Sal B significantly decreased ET-1-induced activation of RhoA and downstream effector ROCK II. To date, the role of RhoA signaling in HSCs has been mostly learned by copying that in smooth muscles. Detailed information about the dynamic changes, isoforms or phosphorylation status of functional molecules in this signaling cascade in HSCs is incompletely understood. ROCK I and ROCK II, two isoforms of ROCK, are assumed to perform the same functions. They are highly homologous and phosphorylate the same substrates like MYPT1 or MLC2.27 Moreover, Y-27632 and other commercially available ROCK inhibitors inhibit the activities of two isoforms with almost equal potency. Only rare studies have drawn distinctions between two isoforms.28, 29 The present study discloses that the activation of ROCK II is highly regulated while ROCK I activity barely changed upon ET-1 stimulation. They may not have equivalent roles during HSCs contraction.

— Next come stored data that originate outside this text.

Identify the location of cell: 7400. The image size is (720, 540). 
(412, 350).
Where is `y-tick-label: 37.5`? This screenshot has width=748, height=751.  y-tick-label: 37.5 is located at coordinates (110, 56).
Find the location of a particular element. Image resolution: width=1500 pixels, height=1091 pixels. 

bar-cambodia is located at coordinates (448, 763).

Both Thr696 and Thr850 phosphorylation of MYPT1 have been detected in HSCs and increase in a time-dependent way in response to ET-1 stimulation. Thr696 phosphorylation increases more sharply than Thr850 phosphorylation. Of interest is that Sal B or Y-27632 pretreatment largely prevents MYPT1 phosphorylation at Thr696, but has no effect on Thr850 phosphorylation. As Y-27632 is a specific ROCK inhibitor and almost completely inhibits HSCs contractility, we consider that: first, Thr696 rather than Thr850 is required for the regulation of MLCP activity and HSCs contraction. This is consistent with previous findings, in which Thr696, but not Thr850, has been identified as a crucial inhibitory site.25 Second, Thr850 may be not an endogenous target of ROCK in HSCs and phosphorylation at this site is dominantly regulated by other kinases.

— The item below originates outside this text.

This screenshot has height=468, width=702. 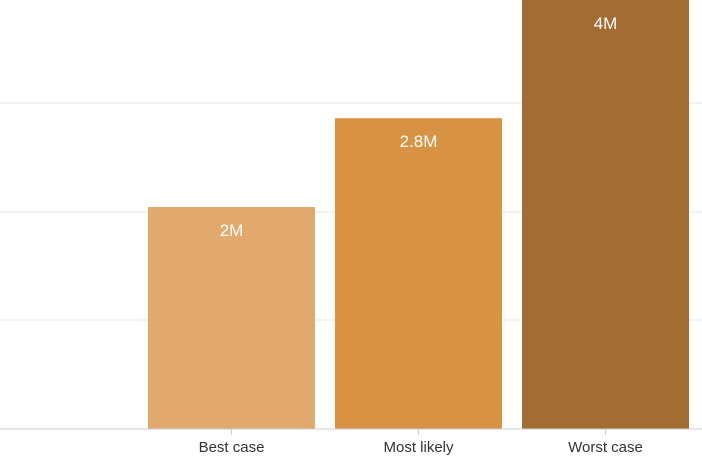 I want to click on data-label: 2.8M, so click(x=419, y=142).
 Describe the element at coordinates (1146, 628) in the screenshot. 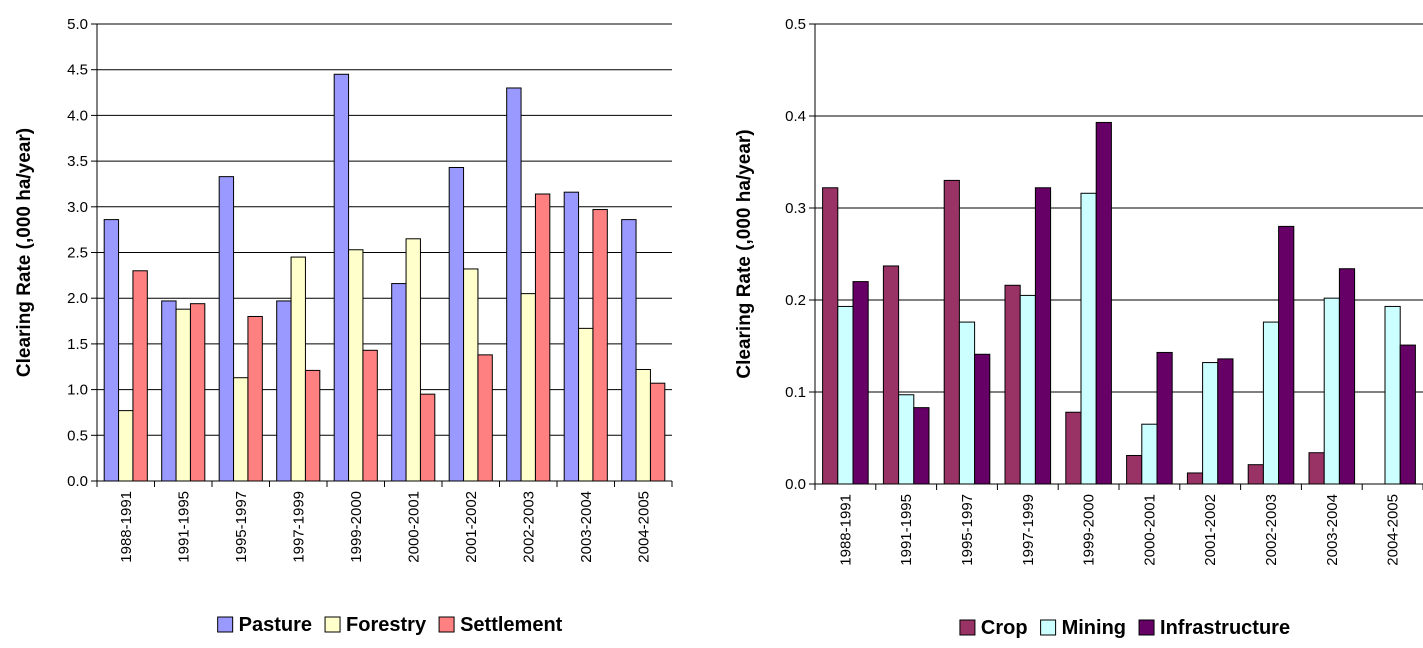

I see `legend-swatch-infrastructure` at that location.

We consider Sal B an ideal drug to treat portal hypertension. Compared with other pharmacological agents,11, 12, 30 Sal B not only decreases the portal pressure but also is antifibrotic and decreases the contraction of activated HSCs. The effect of Sal B on HSCs contractility is mainly attributed to the suppression of RhoA/ROCK II pathway, which results in the disassembly of actin stress fibers and MLC2 dephosphorylation. As we mentioned above, Sal B also inhibits the transient increase in cytosolic Ca2+, suggesting that Sal B has a pleiotropic effect on both Ca2+ and RhoA signaling pathways. However, the precise molecular target of Sal B remains unclear. As Ca2+ and RhoA are located upstream of Ca2+ and RhoA signaling cascade, respectively, we speculate that Sal B may affect the interaction of ET-1 and ET-1 receptor. This speculation needs to be further clarified. Considering that BAPTA-AM barely affects the contractility of activated HSCs, we also hypothise that in HSCs, RhoA pathway is able to compensate for the complete blocking of Ca2+ to generate sufficient contractile force.

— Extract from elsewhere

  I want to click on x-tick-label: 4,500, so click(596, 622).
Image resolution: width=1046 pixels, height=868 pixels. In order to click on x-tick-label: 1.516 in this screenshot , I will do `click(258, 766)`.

Collectively, our data provide evidence that Sal B lowers the portal pressure in rats with DMN-induced cirrhosis. Sal B also significantly reduces HSCs contractility by inhibiting RhoA/ROCK II activation and the downstream MYPT1 phosphorylation at Thr696. We consider Sal B as a potential candidate for the pharmacological treatment of portal hypertension.